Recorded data

━━━━━━━━━━

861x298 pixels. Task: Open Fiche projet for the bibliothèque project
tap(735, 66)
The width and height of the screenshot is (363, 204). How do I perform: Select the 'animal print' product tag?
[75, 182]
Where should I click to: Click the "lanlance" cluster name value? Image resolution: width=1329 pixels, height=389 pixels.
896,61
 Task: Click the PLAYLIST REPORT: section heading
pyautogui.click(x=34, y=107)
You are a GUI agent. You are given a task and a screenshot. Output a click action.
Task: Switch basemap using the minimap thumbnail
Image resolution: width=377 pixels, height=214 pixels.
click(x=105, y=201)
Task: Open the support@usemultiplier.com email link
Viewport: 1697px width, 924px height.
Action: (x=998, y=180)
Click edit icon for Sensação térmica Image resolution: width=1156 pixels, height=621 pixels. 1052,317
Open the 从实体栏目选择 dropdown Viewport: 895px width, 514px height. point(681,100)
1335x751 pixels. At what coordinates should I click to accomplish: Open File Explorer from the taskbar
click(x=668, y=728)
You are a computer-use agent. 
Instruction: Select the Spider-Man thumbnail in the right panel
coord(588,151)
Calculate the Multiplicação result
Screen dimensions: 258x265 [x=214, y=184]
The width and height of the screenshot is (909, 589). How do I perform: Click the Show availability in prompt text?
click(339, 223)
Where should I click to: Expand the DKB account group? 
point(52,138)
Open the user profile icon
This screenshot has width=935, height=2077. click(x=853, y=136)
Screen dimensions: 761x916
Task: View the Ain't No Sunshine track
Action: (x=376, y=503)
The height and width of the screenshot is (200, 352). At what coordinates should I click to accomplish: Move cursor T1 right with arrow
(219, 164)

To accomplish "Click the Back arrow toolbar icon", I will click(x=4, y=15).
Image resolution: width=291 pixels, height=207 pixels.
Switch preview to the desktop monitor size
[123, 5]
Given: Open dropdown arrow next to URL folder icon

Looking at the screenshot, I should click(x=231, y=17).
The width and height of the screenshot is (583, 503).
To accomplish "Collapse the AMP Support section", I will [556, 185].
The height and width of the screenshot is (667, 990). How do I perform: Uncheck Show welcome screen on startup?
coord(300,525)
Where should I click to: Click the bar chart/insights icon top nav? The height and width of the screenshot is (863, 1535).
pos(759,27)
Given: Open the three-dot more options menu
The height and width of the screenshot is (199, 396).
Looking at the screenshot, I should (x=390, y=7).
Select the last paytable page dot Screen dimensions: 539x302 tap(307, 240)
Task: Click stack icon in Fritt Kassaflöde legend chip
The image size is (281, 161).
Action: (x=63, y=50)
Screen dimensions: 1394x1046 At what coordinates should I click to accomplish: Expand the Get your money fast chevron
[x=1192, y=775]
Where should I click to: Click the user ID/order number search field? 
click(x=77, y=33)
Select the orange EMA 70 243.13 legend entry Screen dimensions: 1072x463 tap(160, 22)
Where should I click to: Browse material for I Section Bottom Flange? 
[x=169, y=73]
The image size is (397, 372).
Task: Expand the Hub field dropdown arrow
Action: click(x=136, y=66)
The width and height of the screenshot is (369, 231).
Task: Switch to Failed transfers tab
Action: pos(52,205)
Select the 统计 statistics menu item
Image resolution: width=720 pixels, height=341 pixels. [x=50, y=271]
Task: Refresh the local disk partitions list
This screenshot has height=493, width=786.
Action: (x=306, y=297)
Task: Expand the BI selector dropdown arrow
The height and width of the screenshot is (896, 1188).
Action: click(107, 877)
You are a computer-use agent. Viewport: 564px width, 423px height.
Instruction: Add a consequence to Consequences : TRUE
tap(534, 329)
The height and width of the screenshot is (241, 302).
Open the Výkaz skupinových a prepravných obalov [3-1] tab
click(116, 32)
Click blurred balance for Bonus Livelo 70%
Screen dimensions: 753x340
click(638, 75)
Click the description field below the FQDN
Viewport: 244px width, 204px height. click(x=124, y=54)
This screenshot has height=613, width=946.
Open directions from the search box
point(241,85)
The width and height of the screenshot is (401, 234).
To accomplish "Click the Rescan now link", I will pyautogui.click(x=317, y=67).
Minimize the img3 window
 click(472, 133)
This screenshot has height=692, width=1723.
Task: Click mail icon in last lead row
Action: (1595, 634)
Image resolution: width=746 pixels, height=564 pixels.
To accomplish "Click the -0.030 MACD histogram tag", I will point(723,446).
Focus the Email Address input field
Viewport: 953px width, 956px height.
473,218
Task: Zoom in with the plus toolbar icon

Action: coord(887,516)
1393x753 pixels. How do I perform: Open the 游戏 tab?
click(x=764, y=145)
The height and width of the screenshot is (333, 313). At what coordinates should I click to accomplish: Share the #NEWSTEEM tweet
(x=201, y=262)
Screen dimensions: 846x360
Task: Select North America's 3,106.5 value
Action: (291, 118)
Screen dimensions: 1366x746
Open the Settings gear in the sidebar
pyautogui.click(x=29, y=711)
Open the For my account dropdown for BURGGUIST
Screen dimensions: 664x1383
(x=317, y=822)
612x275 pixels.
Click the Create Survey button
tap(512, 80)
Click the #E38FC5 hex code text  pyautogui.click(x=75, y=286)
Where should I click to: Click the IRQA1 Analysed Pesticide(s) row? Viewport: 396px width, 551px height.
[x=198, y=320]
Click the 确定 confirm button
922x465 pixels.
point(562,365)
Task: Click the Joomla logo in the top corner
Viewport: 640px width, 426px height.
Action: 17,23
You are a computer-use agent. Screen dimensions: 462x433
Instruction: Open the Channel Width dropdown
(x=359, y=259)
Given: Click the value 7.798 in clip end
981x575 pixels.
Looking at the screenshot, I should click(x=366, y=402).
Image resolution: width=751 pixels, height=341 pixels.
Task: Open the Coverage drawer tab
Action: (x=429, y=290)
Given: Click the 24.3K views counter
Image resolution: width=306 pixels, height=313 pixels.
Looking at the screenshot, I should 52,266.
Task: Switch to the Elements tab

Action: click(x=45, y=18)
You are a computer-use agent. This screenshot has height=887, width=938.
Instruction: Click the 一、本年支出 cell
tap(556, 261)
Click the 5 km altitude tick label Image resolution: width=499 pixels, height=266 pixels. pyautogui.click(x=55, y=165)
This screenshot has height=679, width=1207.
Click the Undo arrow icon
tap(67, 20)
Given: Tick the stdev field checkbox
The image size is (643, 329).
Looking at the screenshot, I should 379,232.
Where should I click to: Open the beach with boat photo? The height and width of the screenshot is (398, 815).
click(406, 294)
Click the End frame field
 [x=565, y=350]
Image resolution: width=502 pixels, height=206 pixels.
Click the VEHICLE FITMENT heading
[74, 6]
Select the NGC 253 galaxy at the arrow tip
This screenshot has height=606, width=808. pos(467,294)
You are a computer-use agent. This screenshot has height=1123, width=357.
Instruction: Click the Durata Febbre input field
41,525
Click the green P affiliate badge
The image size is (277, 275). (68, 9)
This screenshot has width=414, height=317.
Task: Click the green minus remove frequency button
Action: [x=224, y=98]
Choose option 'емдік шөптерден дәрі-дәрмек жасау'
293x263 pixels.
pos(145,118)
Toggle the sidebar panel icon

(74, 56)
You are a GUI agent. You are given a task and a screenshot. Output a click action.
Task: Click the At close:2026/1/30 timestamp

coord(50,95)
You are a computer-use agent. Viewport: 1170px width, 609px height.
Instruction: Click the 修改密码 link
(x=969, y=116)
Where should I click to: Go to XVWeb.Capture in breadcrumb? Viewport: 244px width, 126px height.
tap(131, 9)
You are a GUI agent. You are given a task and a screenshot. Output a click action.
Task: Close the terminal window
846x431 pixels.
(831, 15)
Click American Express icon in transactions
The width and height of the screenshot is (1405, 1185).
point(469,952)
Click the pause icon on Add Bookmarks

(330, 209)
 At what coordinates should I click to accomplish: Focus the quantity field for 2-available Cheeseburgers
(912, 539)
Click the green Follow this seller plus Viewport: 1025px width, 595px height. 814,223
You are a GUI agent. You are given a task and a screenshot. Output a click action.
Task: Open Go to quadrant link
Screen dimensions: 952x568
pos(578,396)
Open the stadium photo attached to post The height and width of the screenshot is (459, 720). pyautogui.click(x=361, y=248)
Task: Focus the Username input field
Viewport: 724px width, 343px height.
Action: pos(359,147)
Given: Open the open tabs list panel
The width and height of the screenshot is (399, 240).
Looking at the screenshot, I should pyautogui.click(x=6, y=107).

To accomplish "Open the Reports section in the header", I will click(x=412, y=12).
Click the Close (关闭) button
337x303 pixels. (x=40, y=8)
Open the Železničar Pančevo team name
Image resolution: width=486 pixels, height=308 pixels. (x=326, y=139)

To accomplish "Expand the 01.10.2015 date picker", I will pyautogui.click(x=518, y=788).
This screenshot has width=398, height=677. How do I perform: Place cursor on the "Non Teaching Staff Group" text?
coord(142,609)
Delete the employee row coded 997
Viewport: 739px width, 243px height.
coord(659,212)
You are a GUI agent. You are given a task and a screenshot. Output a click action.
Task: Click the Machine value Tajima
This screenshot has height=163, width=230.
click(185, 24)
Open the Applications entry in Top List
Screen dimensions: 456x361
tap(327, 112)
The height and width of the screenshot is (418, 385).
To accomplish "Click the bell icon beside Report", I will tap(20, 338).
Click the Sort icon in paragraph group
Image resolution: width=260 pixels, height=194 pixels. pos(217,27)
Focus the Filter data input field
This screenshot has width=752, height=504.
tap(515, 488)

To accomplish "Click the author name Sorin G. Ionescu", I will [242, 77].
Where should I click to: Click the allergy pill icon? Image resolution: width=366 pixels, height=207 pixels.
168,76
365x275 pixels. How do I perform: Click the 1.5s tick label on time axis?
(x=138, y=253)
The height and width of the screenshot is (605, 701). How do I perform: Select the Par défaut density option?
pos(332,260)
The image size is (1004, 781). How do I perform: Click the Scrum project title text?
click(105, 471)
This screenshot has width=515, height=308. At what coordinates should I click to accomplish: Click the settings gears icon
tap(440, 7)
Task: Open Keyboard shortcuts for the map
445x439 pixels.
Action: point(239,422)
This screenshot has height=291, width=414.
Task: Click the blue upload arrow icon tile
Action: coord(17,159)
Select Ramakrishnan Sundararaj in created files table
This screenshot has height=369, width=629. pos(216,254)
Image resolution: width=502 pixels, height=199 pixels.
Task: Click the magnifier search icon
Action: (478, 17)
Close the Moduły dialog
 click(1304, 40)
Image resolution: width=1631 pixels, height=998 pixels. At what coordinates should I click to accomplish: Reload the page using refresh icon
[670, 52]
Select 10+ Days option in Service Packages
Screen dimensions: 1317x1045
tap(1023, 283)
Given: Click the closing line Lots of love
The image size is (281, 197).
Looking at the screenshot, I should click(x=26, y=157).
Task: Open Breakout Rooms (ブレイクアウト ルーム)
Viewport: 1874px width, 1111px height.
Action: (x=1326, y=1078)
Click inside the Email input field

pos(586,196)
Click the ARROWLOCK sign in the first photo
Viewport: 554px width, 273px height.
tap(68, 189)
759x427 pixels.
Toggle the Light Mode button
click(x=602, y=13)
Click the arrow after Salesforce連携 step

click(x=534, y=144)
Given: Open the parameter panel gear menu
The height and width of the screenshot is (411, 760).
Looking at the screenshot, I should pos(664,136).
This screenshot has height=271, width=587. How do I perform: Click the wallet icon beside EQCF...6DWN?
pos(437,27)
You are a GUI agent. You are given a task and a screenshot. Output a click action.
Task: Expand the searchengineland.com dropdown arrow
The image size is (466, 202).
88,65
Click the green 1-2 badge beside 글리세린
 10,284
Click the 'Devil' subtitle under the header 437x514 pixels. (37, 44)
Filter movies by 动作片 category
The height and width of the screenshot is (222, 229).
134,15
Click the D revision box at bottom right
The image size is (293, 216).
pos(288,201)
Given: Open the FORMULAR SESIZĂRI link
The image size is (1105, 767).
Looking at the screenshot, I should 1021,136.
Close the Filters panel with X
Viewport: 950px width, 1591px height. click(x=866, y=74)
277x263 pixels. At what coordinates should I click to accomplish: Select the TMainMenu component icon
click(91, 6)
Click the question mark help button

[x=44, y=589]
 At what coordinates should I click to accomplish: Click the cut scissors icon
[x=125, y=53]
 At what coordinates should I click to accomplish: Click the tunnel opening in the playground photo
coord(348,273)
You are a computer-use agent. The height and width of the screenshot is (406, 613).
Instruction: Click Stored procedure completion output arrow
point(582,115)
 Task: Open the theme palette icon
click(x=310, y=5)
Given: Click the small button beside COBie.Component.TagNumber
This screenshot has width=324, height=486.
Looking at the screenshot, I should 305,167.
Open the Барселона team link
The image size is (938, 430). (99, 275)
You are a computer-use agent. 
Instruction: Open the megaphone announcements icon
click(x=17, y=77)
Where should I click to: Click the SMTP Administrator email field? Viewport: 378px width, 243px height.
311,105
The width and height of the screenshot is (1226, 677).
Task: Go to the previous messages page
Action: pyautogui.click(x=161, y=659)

━━━━━━━━━━

### Task statement
Search the entries above for the word "header" and copy each line where it appears.

### Answer to this problem
To accomplish "Open the Reports section in the header", I will click(x=412, y=12).
Click the 'Devil' subtitle under the header 437x514 pixels. (37, 44)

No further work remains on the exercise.